Exercise: Copy the passage of the gaming essay below word for word, from "But it got me" up to and including "by the schoolyard.".

Source text:
%%

A girlfriend of ours, a member of our old casual World of Warcraft guild, Indecisive, asked if anyone she knows still plays WoW. I commented, telling her why my wife and I had drifted away. Shortly afterward, one of her other friends commented, more or less refuting my explanation. I replied. He replied. I replied once more. The conversation ended. Probably an unspoken agreement to disagree. Fair enough.

But it got me thinking that I haven’t really talked about another facet of gaming which sometimes gets overlooked, perhaps because it is so ubiquitous that we take it for granted. Being as old as I am, I of course remember a time when online gaming didn’t exist, and there wasn’t anything even remotely like it, unless you were athletic.

Well, except one other kind of game, which is in fact where I learned the word ‘gaming’ to begin with. But I’ll get to that in a few minutes. What we need first is an explanation of the act of playing games with others, and why we do it.


tl;dr Version: Singing ‘Me and Julio’ down by the schoolyard.

‘Splain, Lucy Version: Yeah, I know, double-ewe-tee-eff, right? What do Paul Simon and gaming have in common? Honestly, I have no idea. However, whenever I hear that song, I think of the music video he made sometime in the Eighties, where you see the black kids playing basketball and having a great time, and that to me is as simple as it gets. Great little pop tune about hanging out and playing with your friends in the old neighbourhood. This is what games, and even sports, is really all about.

Forget professional athletes. Forget professional anything. It’s just you and your mates, making up games and teams and rules and boundaries and seeing who can play the game best. Sure, there’s a competitive element, but if they’re really friends, or if they have any good manners at all, it’s never about being better than the rest of the kids; it’s about being ONE of the kids, and learning the skills together. Humans are competitive creatures, yes, but they’re also social creatures.

Boring Version: We’re social because, when we first began evolving into the species we are, we learned very quickly that we were much smaller, squishier and tastier than a lot of other critters. We needed the safety of numbers to stay off the menu of some canny sabretooth or angry mastodon. We also needed those numbers so that we could figure out how to hunt and eat sabretooths and mastodons. And over time, we also came to be dependent upon others on a more emotional level. It’s probably all tied together, but through our shared survival, we learned to depend on one another, and to feel lonely and worried when we weren’t with our pack. Good survival trait, really.

Okay, Lee, what about the games? Well, have you ever noticed how virtually every classic, pre-Twentieth Century game seems to be tied up with the concepts of either moving men and resources around a board, or aiming projectiles and walking or running after them? Think about that for a minute. Golf, cricket, baseball, basketball, soccer, rugby, American football, tennis, snooker, volleyball… the list goes on. All projectile games. Strategy and communication are a major factor in some of these games, but the main point is, make the ball go that way, and then catch up to it. Wanna know what that sounds like to me? Hunting. A prehistoric survival skill. You throw something, and then chase after whatever it hits and eat it.

%%

Record list:
%%

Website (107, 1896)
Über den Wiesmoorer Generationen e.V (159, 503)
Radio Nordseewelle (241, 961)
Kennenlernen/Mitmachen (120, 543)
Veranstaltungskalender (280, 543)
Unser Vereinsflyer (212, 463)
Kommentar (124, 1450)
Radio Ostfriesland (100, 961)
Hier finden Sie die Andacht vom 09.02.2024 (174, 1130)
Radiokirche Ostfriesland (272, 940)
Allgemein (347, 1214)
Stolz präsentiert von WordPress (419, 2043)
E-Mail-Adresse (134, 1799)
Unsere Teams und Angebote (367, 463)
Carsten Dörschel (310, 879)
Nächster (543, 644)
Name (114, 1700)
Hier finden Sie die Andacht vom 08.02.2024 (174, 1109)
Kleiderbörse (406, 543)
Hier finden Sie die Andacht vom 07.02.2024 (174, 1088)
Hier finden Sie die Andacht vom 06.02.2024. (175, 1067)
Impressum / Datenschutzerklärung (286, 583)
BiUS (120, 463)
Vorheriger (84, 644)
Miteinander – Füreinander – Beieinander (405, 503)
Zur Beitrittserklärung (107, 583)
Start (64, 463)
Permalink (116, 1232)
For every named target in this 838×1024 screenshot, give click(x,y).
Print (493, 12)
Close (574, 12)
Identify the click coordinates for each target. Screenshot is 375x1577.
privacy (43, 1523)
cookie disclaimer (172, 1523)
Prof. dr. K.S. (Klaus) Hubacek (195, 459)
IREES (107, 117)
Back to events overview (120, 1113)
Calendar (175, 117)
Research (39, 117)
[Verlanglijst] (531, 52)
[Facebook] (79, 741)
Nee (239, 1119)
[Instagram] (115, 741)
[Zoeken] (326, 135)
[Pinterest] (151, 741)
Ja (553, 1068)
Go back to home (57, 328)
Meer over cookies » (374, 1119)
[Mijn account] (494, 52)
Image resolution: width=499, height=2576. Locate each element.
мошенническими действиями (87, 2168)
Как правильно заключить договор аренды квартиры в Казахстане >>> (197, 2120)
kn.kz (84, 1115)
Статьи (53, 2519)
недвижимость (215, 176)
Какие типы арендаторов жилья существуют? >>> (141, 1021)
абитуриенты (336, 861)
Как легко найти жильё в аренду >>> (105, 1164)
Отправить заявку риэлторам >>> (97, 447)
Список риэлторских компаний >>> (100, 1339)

%%

Answer in full:
But it got me thinking that I haven’t really talked about another facet of gaming which sometimes gets overlooked, perhaps because it is so ubiquitous that we take it for granted. Being as old as I am, I of course remember a time when online gaming didn’t exist, and there wasn’t anything even remotely like it, unless you were athletic.

Well, except one other kind of game, which is in fact where I learned the word ‘gaming’ to begin with. But I’ll get to that in a few minutes. What we need first is an explanation of the act of playing games with others, and why we do it.


tl;dr Version: Singing ‘Me and Julio’ down by the schoolyard.